Englewood Codes launched this summer after three years of investment by neighborhood leaders in digital and tech programming—an investment that will be extended by a new Knight Foundation Open Gov grant. Earlier work called Smart Communities transformed young and old residents into enthusiastic Internet users, boosting internet usage by 15 percent in the five target neighborhoods including Englewood.

All students worked in teams to design and build their websites.

Demond Drummer

The coding program took it a step further for the group of 25 students who mostly had no coding experience at all.

They learned what it takes to build websites, from digital photography and font selection to forking code and dealing with a software update the day before a presentation. They worked as teams, calling on each other to fix bugs, edit content and clean up graphics. They roughed out concepts for apps and widgets, and they fiddled with hardware, configuring little Raspberry Pi processors.

Every student spoke during the demo, some of them nervous or halting, others triumphant and laughing along with their teammates. Watching them—and hearing the pleased murmurs of relatives and friends—suggested that the summer coursework had burned lasting memories into supple teenage brains.

Leading demo night and the Englewood Codes program was Demond Drummer, a former Obama-campaign organizer who taught himself to code before signing on with Teamwork Englewood as a “tech organizer.”

Building tech talent

In the tradition of tech-company pitches, Drummer created a pep-rally tone, pacing the floor of Kennedy-King College’s black-box theater as he extolled the students’ potential. He called out individuals for special praise – including Melody Brooks, who served as leadership instructor and mentor, and Anthony Britton, a math teacher at nearby Stagg Elementary School who pitched in as a National Summer Learning Association Teaching Fellow.
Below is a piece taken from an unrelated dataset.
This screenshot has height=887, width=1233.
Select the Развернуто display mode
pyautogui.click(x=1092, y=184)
And he noted that he got “nothing but support” from Teamwork Englewood Executive Director Juandalyn Holland.

Students worked under time pressure to deliver segments of code that would display different parts of the site.

Demond Drummer

“Englewood Codes came to Englewood because, when we look at the tech organizations and technology companies, none of their employees look like us,” said Holland. “But all of our children use Facebook, they’re on Twitter, all of our kids know how to use cell phones. So Demond said to me, ‘Tell you what, I’ll take 25 kids and I’ll guarantee you they’ll learn how to code over the summer.’”

“So I said to him, ‘Get those children working.’”
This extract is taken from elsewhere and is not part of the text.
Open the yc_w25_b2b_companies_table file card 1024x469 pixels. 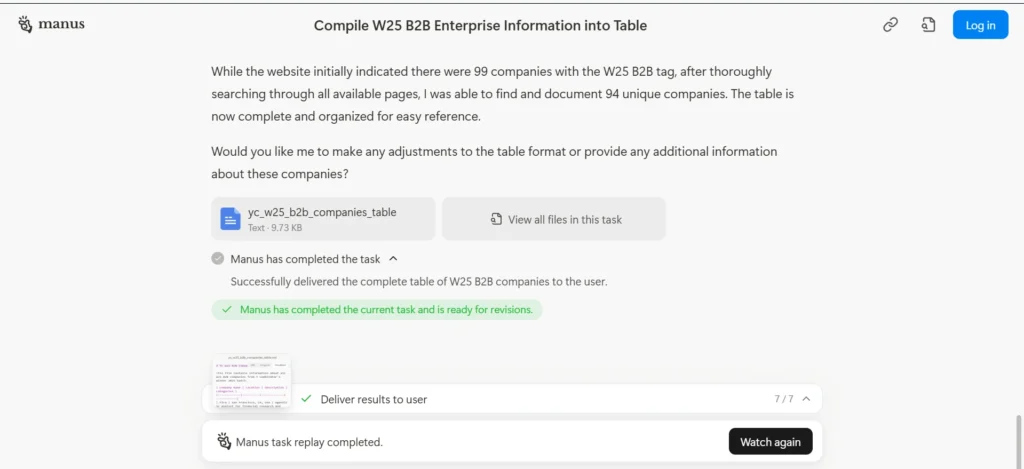[x=323, y=219]
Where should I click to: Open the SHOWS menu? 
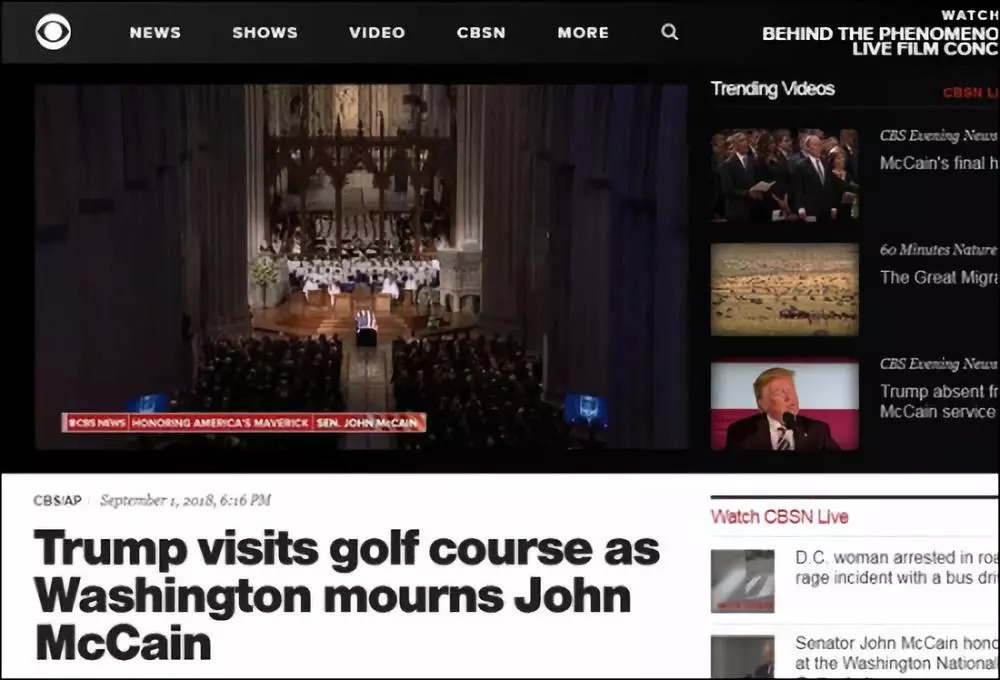pyautogui.click(x=265, y=33)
And work they did. Englewood Codes was a high-performance environment, Drummer said, with daily deliverables expected from every student. “Yes, we kicked out some, and some students dropped,” Drummer added. “Let me assure you, it was not for lack of talent, but a lack of discipline and of wanting to comply with our ground rules and professionalism.”

Strong support

The program launched with a $10,000 Kickstarter campaign that exceeded its original $5,500 goal in two days, thanks to strong support from local residents as well as Chicago’s tech community. It had additional support from the City of Chicago’s After School Matters program; Kennedy-King College, which offered its computer labs; and LISC Chicago, which brought the original Smart Communities grant to Englewood and now is coordinating the Open Gov work in Englewood, Pilsen and other neighborhoods.

Students also tinkered with hardware, configuring tiny Raspberry Pi processors and hooking them to monitors and keyboards.

Demond Drummer

There are more training sessions this fall, with intensive use of JavaScript and a goal of teaching students Python by next summer. In October, a team of Englewood Codes students will participate in a Center for Neighborhood Technology apps competition on urban sustainability. Later, youth will get involved on the Open Gov work.

And when those conversations begin—bridging neighborhood residents across to government data people and Chicago’s civic app activists­—you can bet that some of the Englewood coders will be right in there, speaking their new language.